Instructions to follow
Transcribe the records in their entirety, exactly as given.

Stored data entries:
------------------------------
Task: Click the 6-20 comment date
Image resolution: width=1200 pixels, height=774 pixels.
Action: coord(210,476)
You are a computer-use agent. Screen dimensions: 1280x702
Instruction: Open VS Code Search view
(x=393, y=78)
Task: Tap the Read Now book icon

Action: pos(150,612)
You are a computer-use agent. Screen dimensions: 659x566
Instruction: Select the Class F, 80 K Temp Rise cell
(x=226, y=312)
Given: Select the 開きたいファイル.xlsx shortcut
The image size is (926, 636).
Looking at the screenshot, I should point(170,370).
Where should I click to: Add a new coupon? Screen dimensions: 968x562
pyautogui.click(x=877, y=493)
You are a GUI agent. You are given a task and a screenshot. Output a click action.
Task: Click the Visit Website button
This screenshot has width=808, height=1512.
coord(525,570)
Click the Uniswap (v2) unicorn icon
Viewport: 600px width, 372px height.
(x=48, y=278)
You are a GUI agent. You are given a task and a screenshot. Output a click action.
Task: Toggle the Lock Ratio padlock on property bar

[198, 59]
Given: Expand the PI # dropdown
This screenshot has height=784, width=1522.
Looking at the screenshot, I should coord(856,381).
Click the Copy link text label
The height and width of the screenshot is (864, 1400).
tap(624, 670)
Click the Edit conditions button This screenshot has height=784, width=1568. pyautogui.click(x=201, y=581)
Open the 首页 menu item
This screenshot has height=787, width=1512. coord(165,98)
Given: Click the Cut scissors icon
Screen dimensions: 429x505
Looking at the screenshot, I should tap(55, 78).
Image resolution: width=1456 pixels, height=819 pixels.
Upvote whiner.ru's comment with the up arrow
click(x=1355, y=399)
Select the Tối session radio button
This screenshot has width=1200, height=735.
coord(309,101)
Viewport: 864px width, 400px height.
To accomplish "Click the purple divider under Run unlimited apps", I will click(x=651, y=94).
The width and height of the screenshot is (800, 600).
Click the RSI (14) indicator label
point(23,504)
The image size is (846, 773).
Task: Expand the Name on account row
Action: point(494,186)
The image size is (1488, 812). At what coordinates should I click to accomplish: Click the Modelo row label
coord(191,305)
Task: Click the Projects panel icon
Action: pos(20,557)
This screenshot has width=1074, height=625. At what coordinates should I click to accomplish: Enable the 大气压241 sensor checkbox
------------------------------
Answer box
Task: Click the 6-20 comment date
Image resolution: width=1200 pixels, height=774 pixels.
Action: coord(210,476)
You are a computer-use agent. Screen dimensions: 1280x702
Instruction: Open VS Code Search view
(x=393, y=78)
Task: Tap the Read Now book icon

Action: pos(150,612)
You are a computer-use agent. Screen dimensions: 659x566
Instruction: Select the Class F, 80 K Temp Rise cell
(x=226, y=312)
Given: Select the 開きたいファイル.xlsx shortcut
The image size is (926, 636).
Looking at the screenshot, I should point(170,370).
Where should I click to: Add a new coupon? Screen dimensions: 968x562
pyautogui.click(x=877, y=493)
You are a GUI agent. You are given a task and a screenshot. Output a click action.
Task: Click the Visit Website button
This screenshot has width=808, height=1512.
coord(525,570)
Click the Uniswap (v2) unicorn icon
Viewport: 600px width, 372px height.
(x=48, y=278)
You are a GUI agent. You are given a task and a screenshot. Output a click action.
Task: Toggle the Lock Ratio padlock on property bar

[198, 59]
Given: Expand the PI # dropdown
This screenshot has height=784, width=1522.
Looking at the screenshot, I should coord(856,381).
Click the Copy link text label
The height and width of the screenshot is (864, 1400).
tap(624, 670)
Click the Edit conditions button This screenshot has height=784, width=1568. pyautogui.click(x=201, y=581)
Open the 首页 menu item
This screenshot has height=787, width=1512. coord(165,98)
Given: Click the Cut scissors icon
Screen dimensions: 429x505
Looking at the screenshot, I should tap(55, 78).
Image resolution: width=1456 pixels, height=819 pixels.
Upvote whiner.ru's comment with the up arrow
click(x=1355, y=399)
Select the Tối session radio button
This screenshot has width=1200, height=735.
coord(309,101)
Viewport: 864px width, 400px height.
To accomplish "Click the purple divider under Run unlimited apps", I will click(x=651, y=94).
The width and height of the screenshot is (800, 600).
Click the RSI (14) indicator label
point(23,504)
The image size is (846, 773).
Task: Expand the Name on account row
Action: point(494,186)
The image size is (1488, 812). At what coordinates should I click to accomplish: Click the Modelo row label
coord(191,305)
Task: Click the Projects panel icon
Action: pos(20,557)
This screenshot has width=1074, height=625. At what coordinates should I click to accomplish: Enable the 大气压241 sensor checkbox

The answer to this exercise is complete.